The agent can retrieve all of this.

That is the problem.

Retrieval does not decide which source should control the next action.

Software teams live with conflicting context:

  • code says one thing
  • tickets say another
  • Slack contains the real decision
  • docs are half stale
  • incidents create temporary exceptions
  • access rules differ between teams

Humans resolve this with operational knowledge. They know who owns the service, which document is dead, which Slack thread was the actual decision, and when to ask before touching production.

Agents do not get that judgment for free.

If the context layer only returns similar text, the model has to infer authority from fragments. It may pick the most recent sentence, the most specific sentence, or the sentence that looks easiest to act on.

None of those is a governance rule.

A memory item can say:

Use billing API v1 for enterprise customers.

That may have been true when it was stored.

It may still be true for one customer segment. It may be false after a migration. It may be true for read paths but false for new writes. It may be something the agent is allowed to mention but not allowed to act on.

The memory is useful only if it carries operational shape:

  • source
  • owner
  • timestamp
  • scope
  • confidence
  • supersession path
  • permission to influence action

Without that, memory is remembered authority with no audit trail.

The context layer needs to answer a practical question:

When sources disagree, which one is allowed to win?
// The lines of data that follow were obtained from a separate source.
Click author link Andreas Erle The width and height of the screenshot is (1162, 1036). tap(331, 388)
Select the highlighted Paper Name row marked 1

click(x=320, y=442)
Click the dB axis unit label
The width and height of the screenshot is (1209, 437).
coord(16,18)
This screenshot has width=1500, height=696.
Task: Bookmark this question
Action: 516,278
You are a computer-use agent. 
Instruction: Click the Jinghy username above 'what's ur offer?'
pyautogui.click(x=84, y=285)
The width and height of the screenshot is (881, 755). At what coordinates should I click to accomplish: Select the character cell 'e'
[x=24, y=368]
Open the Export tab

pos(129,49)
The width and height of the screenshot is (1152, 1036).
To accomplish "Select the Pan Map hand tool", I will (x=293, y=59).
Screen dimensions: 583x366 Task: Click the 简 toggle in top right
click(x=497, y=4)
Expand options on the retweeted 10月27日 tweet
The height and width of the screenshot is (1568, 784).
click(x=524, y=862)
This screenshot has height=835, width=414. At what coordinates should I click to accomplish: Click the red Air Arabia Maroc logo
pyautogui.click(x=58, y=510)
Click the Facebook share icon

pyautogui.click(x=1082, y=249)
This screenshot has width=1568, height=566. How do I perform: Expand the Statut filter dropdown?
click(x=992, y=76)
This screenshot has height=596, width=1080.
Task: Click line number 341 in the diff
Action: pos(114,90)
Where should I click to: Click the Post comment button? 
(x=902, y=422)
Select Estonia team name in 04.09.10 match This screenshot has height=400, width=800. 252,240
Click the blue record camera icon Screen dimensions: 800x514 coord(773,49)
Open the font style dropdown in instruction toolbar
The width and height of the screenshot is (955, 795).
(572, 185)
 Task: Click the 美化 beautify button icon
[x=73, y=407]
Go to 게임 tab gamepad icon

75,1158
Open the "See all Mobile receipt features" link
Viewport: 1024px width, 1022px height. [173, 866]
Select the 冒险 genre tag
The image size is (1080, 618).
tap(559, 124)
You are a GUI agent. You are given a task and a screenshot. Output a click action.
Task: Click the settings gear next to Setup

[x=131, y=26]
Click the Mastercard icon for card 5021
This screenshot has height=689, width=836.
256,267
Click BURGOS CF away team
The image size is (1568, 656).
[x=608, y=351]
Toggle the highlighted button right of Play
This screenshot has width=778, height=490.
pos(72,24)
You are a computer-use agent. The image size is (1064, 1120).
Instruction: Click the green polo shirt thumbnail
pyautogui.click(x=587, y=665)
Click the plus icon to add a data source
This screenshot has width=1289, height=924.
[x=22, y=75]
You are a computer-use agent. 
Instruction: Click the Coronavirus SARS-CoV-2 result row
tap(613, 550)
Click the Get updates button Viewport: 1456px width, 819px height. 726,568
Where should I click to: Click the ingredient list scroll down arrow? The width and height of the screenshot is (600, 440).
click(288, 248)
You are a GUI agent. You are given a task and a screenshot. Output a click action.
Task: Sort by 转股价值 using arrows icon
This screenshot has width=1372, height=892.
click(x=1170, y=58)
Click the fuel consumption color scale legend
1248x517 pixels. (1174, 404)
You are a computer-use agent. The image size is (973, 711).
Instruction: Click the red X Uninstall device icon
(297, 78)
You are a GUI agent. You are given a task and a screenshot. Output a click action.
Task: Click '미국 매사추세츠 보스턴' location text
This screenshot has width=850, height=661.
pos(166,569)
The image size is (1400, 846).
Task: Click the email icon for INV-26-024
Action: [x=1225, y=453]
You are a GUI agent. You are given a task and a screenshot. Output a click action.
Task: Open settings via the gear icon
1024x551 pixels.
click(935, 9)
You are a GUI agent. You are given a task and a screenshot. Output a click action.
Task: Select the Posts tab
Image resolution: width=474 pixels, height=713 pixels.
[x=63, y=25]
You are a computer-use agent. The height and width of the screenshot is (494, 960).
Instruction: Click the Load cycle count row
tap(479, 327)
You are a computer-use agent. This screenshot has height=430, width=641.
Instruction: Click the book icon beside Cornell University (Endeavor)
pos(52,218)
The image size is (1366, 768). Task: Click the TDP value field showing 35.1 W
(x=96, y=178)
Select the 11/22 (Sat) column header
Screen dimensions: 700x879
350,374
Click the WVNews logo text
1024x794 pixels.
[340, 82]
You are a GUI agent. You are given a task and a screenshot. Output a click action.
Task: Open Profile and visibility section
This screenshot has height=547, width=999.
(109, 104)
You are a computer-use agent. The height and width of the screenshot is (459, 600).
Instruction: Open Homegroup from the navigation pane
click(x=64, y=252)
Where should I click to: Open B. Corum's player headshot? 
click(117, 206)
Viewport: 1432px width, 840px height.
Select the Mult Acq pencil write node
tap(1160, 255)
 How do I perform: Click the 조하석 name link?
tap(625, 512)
A production incident may override a stale design document. A code owner decision may override a generated summary. A security policy may override a user preference. A current ticket may override a memory from last month. A private HR document may match the query but still be out of scope for the agent.

This is not a prompt-format problem. It is a control-surface problem.

The agent needs context that is:

  • source-backed
  • time-aware
  • permission-aware
  • scoped to the task and actor
  • able to mark older claims as superseded
  • visible in the trace after the agent acts

Bigger context windows make this more important

Section titled “Bigger context windows make this more important”

Large context windows help the model see more.

They do not tell it what should matter.

As agents get access to more repositories, tickets, docs, Slack history, deployment records, incidents, and observability data, the central problem shifts from retrieval to governance.

The useful layer is not memory as a pile of notes.

It is context as a governed operational layer.